To follow this tutorial, you will need:

  • A cloud server, virtual machine or computer running a Linux operating system.

On Hostman, you can deploy a server with Ubuntu, CentOS or Debian in under a minute.

Creating Symbolic Links with the ln Command

The ln command is used to create symbolic links in Linux. Follow these steps:

  1. Open a terminal window.
  2. Navigate to the directory where you want to create the symbolic link.
  3. Use the following command syntax to create a symlink:
ln -s /path/to/source /path/to/symlink

Replace /path/to/source with the actual path of the file or directory you want to link, and /path/to/symlink with the desired name/location of the symlink.

Understanding the ln Command Options

The ln command offers various options to customize symlink creation:

  •  -s: Creates a symbolic link.

  •  -f: Overwrites an existing symlink.

  •  -n: Treats symlink targets as normal files.

Explore these options based on your linking needs.

Creating Symbolic Links to Files

To create a symlink to a file, use the ln command with the -s option.

Here's an example of how you can create a symbolic link to a file using the ln command. The command below creates a symbolic link named symlink_file in the current directory, pointing to the file /path/to/file:

ln -s /path/to/file /path/to/symlink_file

Replace /path/to/file with the actual file path and /path/to/symlink_file with the desired symlink name.

In this example, the file path is absolute. You can also create a symbolic link with a relative path. However, keep in mind that for the symlink to work correctly, anything accessing it must first set the correct working directory, or the link may appear broken.

Creating Symbolic Links to Directories

You can use the ln command to create a symbolic link that points to a directory. For instance, the command below creates a symbolic link called symlink_directory in the current directory, which points to the directory /path/to/directory:

ln -s /path/to/directory /path/to/symlink_directory

This command creates a symbolic link named symlink_directory in your current location, linking it to the /path/to/directory directory.

Forcefully overwrite a symbolic link

You can use the -f flag with the ln command. For example, if the path in a symlink is incorrect due to a typo or if the target has moved, you can update the link like this:

ln -sf /path/to/new-reference-dir symlink_directory

Using the -f flag ensures that the old symlink's contents are replaced with the new target. It also automatically removes any conflicting files or symlinks if there's a conflict. If you attempt to create a symlink without the -f flag and the symlink name is already in use, the command will fail.

Verifying Symbolic Links

You can display the contents of a symlink using the ls -l command in Linux:

ls -l symlink_directory

The output will show the symlink and its target:

symlink_file -> /path/to/reference_file

Here, symlink_file is the name of the symlink, and it points to the file /path/to/reference_file.

ls -l /path/to/symlink

The output will show the symlink and its target.

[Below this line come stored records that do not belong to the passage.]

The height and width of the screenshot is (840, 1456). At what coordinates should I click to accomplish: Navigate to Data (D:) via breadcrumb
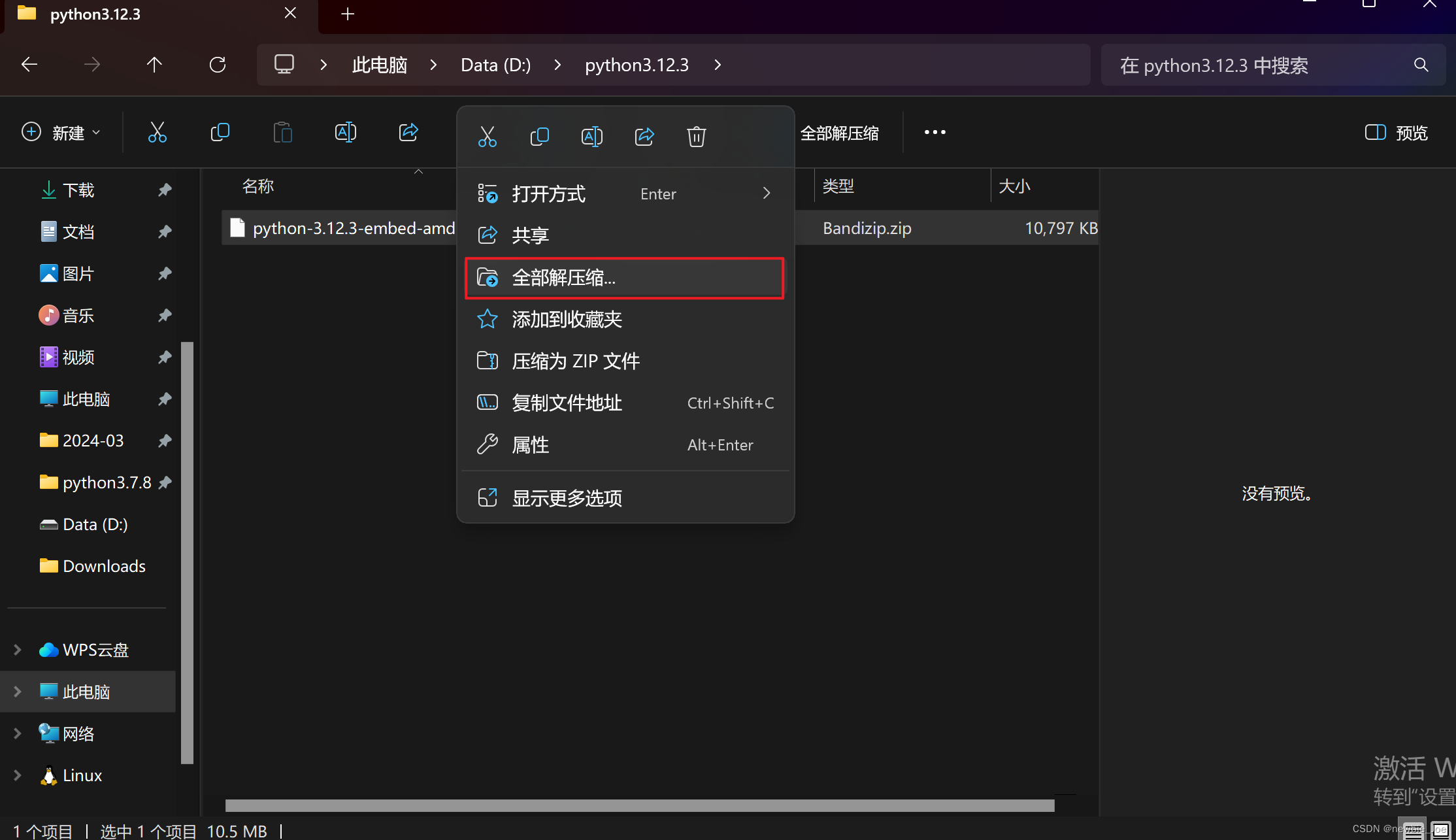click(x=495, y=64)
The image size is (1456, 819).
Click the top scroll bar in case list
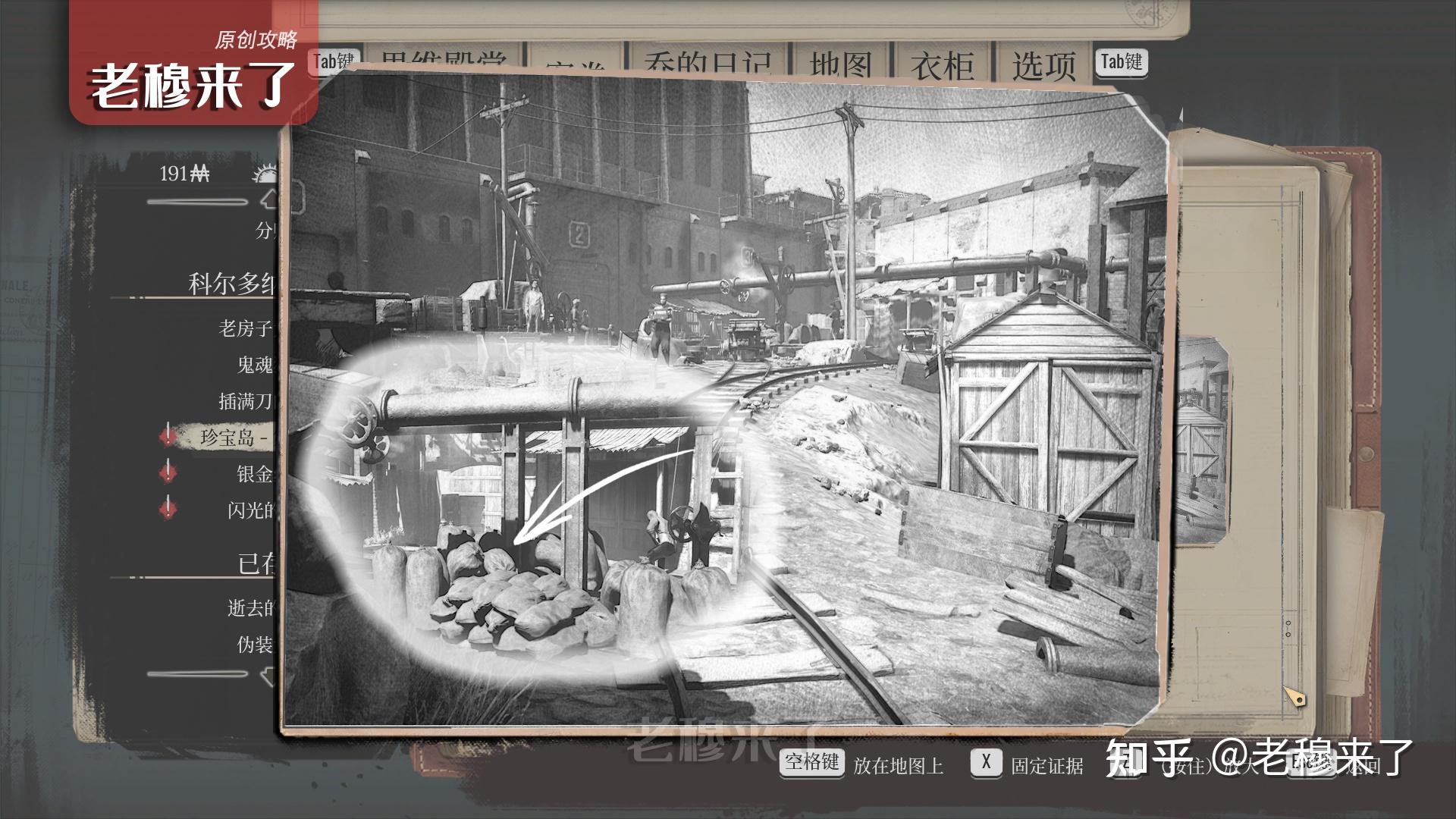[197, 202]
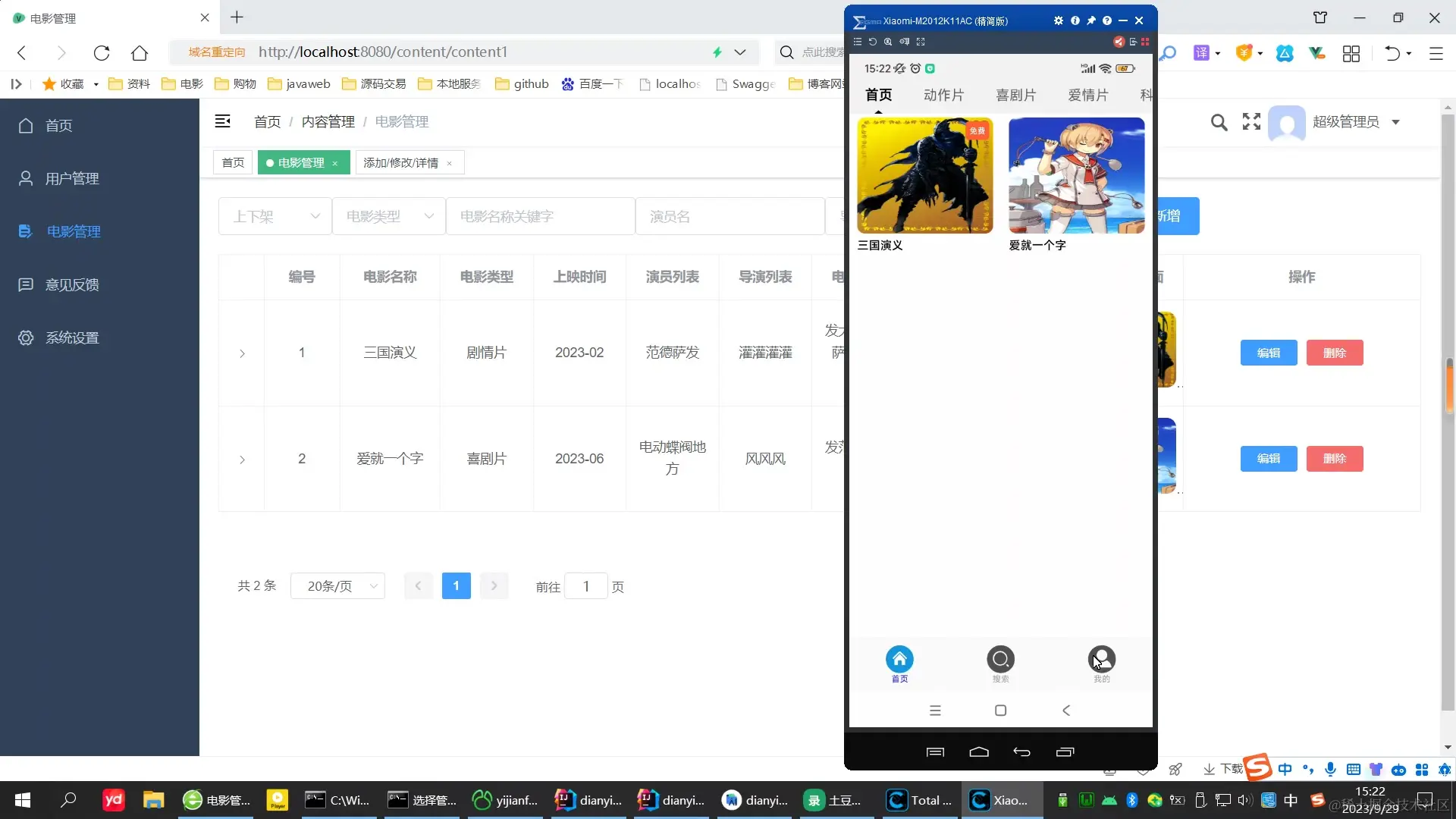Open the 电影类型 dropdown filter
The height and width of the screenshot is (819, 1456).
pos(388,217)
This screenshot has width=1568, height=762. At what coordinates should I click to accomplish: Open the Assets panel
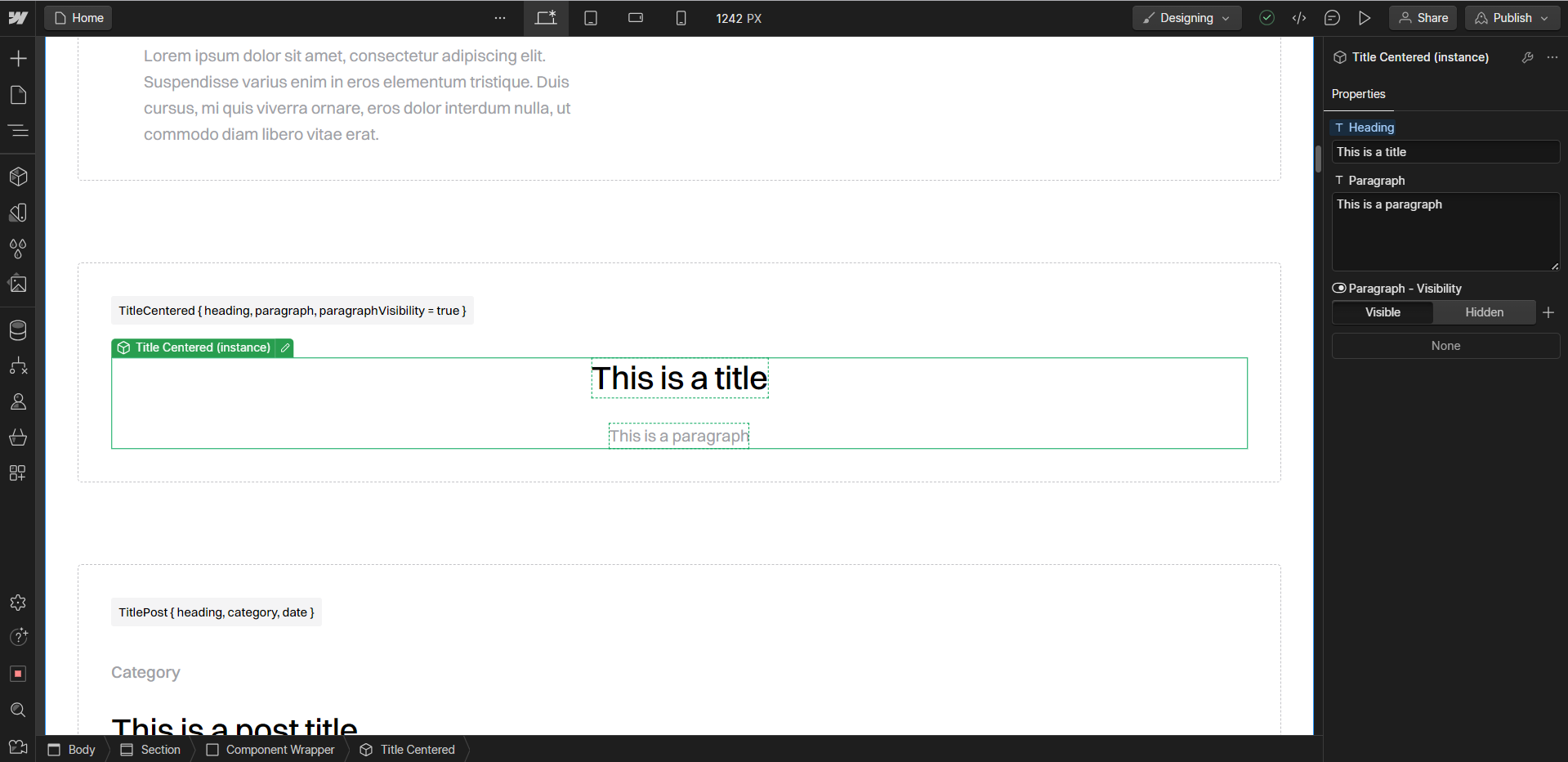[x=18, y=284]
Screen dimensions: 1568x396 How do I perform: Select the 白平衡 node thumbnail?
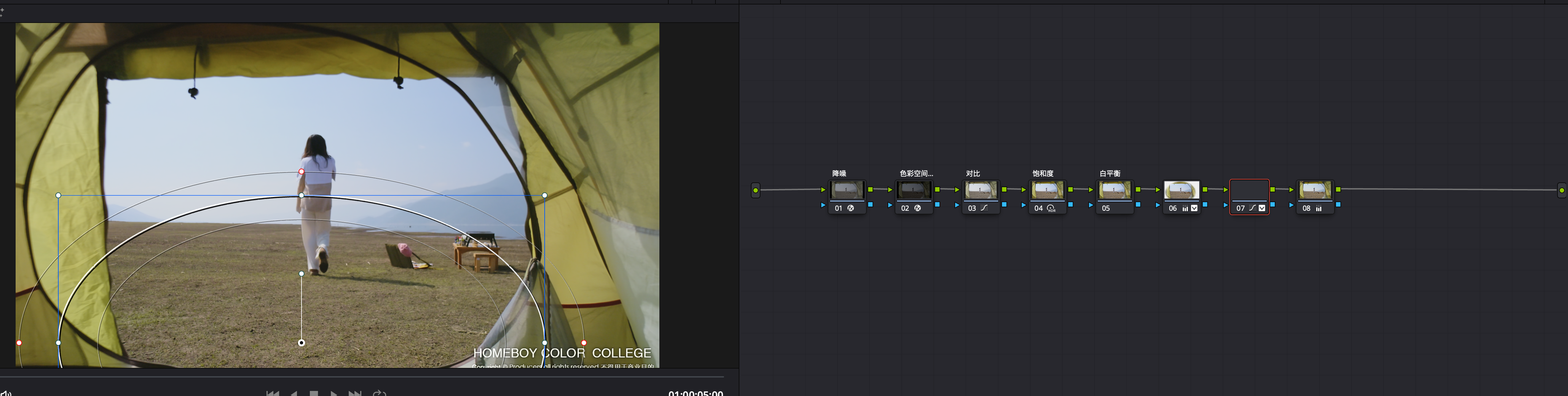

Symbolic Link Best Practices

  • Use descriptive names for symbolic links.

  • Avoid circular links to prevent system confusion.

  • Update symlinks if the target's location changes.

Use Cases for Symbolic Links

  • Managing Configuration Files: Linking configuration files across systems.
  • Version Control: Symbolic linking common libraries for development projects.
  • Data Backup: Creating symbolic links to backup directories.

Potential Pitfalls and Troubleshooting

  • Permission Issues: Ensure proper permissions for source and symlink.

  • Broken Links: Update symlinks if target files are moved or deleted.

  • Cross-Filesystem Links: Symlinks may not work across different filesystems.


Symlinks are valuable for streamlining file management and system upkeep. They simplify updates across multiple applications sharing a common file, reducing maintenance complexity. They also offer an alternative to directories like /etc, often requiring root access for file modifications. Developers find symlinks useful for transitioning between local testing files and production versions seamlessly.

By following this tutorial, you've mastered the art of creating symbolic links in Linux. Leverage symlinks for efficient file management and customization.